● **Задание 1**
Продублируйте без изменений часть приведенного ниже фрагмента текста о научных интересах Алексея Григорьевича: всё, начиная с «С Алексеем Григорьевичем» и вниз до «в эти проекты.».
● **Задание 2**
Определите, согласуются ли с приведенным ниже фрагментом текста следующие утверждения: (a) Алексей Григорьевич требовал изучать классические тексты историко-философской традиции, только владея языком, на котором они были созданы; (b) верность Чернякова философской традиции состояла в подражательном воспроизведении уже состоявшихся образцов философской мысли; (c) новые образовательные стандарты должны были позволить обучающимся получать двойную специальность. Для каждого утверждения ответьте «да» или «нет» и дословно приведите решающие слова фрагмента.

● **Фрагмент текста**
━━━━━━━━━━━━━━━━━━━━━━━━━━━━━━

Круг научных интересов Алексея Григорьевича отличала завидная и, вероятно, мало кем в наше время достижимая широта – от математики и филологии до формальной онтологии и истории философии. Причем эти привлекавшие его внимание сферы гармонически сочетались в его интеллектуальном творчестве, будучи воплощенными, например, в идее математики как формальной онтологии или неизменном требовании изучать классические тексты историко-философской традиции, только владея языком, на котором они были созданы. Вместе с тем такой кругозор был обеспечен высочайшим профессионализмом, основательным знанием материала в каждой из областей, знанием, за которым скрывались многие годы терпеливого ученичества и кропотливого труда.  Невозможно также не упомянуть о верности Чернякова философской традиции – верности, состоящей в самостоятельном перенятии и продумывании традиционных проблем на свой страх и риск, а вовсе не в подражательном воспроизведении уже состоявшихся образцов философской мысли. И это сразу же позволяло отличить подход Алексея Григорьевича от дилетантского резонерства претензий на так называемую актуальность и так называемую междисциплинарность – хотя и без соответствия настоящему философии он не видел никакой возможности историко-философской работы , а подлинный, полноправный диалог между науками, равно как и между таковыми и философией, были его мечтой и надеждой.

С Алексеем Григорьевичем у многих из петербургского научного сообщества были связаны значительные планы, касающиеся не только теоретических разысканий, но и педагогической практики, в том числе создания новых образовательных программ, предполагающих разработку альтернативных образовательных стандартов по философии. Такого рода стандарты должны были позволить обучающимся получать двойную специальность – одновременно и философскую, и специально-научную. Известие о смерти его, как сразу показалось, перечеркнуло все эти планы, сделало их неосуществимыми без личного участия философа и без его авторитета у представителей нефилософских наук, которых предполагалось также вовлечь в эти проекты.

━━━━━━━━━━━━━━━━━━━━━━━━━━━━━━

● **Данные о расположении слов и элементов**
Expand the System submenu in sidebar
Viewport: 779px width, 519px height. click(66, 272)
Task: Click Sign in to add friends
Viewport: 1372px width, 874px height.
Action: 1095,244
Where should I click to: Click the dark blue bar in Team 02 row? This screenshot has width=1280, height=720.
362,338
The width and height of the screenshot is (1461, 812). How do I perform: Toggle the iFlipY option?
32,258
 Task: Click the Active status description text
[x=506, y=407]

━━━━━━━━━━━━━━━━━━━━━━━━━━━━━━

● **Результат выполнения 1**
С Алексеем Григорьевичем у многих из петербургского научного сообщества были связаны значительные планы, касающиеся не только теоретических разысканий, но и педагогической практики, в том числе создания новых образовательных программ, предполагающих разработку альтернативных образовательных стандартов по философии. Такого рода стандарты должны были позволить обучающимся получать двойную специальность – одновременно и философскую, и специально-научную. Известие о смерти его, как сразу показалось, перечеркнуло все эти планы, сделало их неосуществимыми без личного участия философа и без его авторитета у представителей нефилософских наук, которых предполагалось также вовлечь в эти проекты.

● **Результат выполнения 2**
(a) Да: «неизменном требовании изучать классические тексты историко-философской традиции, только владея языком, на котором они были созданы».
(b) Нет: «а вовсе не в подражательном воспроизведении уже состоявшихся образцов философской мысли».
(c) Да: «Такого рода стандарты должны были позволить обучающимся получать двойную специальность».